Residential Learning
The Office of Residence Life provides support and opportunities that allow students to determine what it means to be in community with others and their responsibility in its development and evolution as empowered leaders.
Our work for learning in the residence halls is grounded in the research and theory of Self-Determination as developed by Edward L. Deci and Richard M. Ryan, as well as Marcia Baxter-Magolda’s learning and development theory of Self-Authorship. Staff partners with students living in residence halls to meet the needs assumed by self-determination theory while grappling with the essential questions of “who am I”; “how do I know”; and “how do I want to construct relationships with others” (Baxter Magolda).
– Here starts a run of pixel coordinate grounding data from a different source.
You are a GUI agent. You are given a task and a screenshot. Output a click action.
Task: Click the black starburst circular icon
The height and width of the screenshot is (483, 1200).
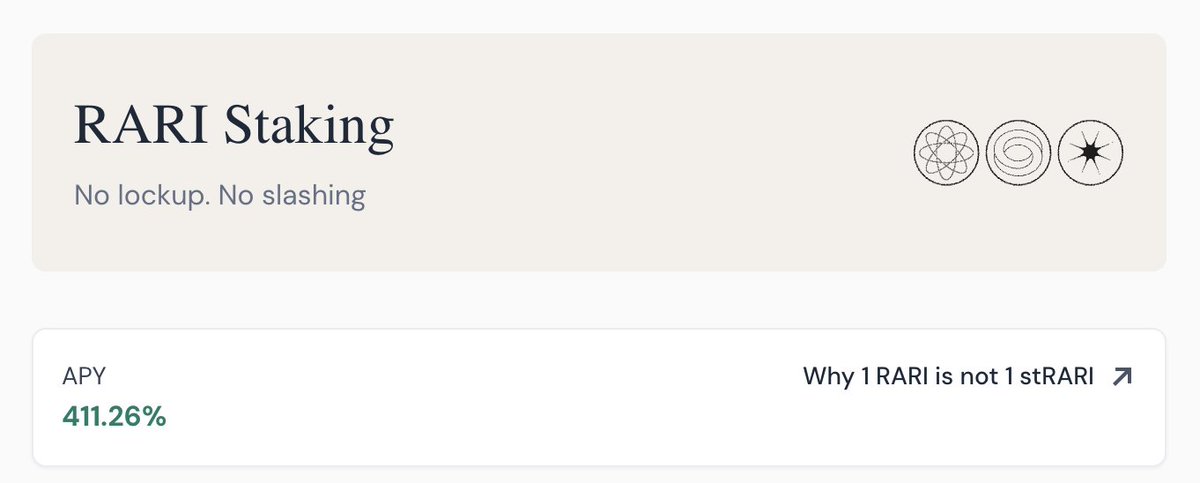coord(1090,152)
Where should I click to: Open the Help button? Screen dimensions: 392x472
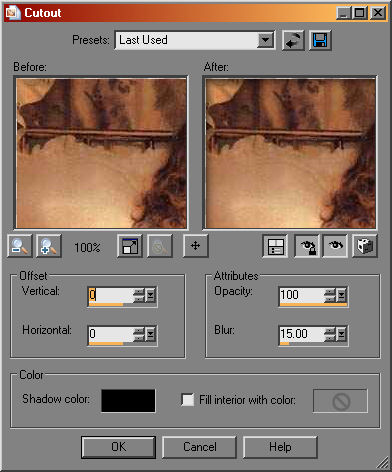(280, 447)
Understanding that “self determination is a combination of skills, knowledge, and beliefs that enable a person to engage in goal-directed, self-regulated, autonomous behavior” (Field, Martin, Miller, Ward, & Wehmeyer, 1998, p. 2), Residence Life provides a comprehensive map for the ways in which we not only create and build community in the residence halls, but the conditions in which we set up space for students to learn and explore with one another as they make meaning of their time at William & Mary.
Students engage with learning strategies such as community agreements, shared living expectations conversations, and community council engagement to exercise and develop a self-determined sense of self, and have clarity of beliefs, identity, and social relationships within the context of community (Baxter Magolda).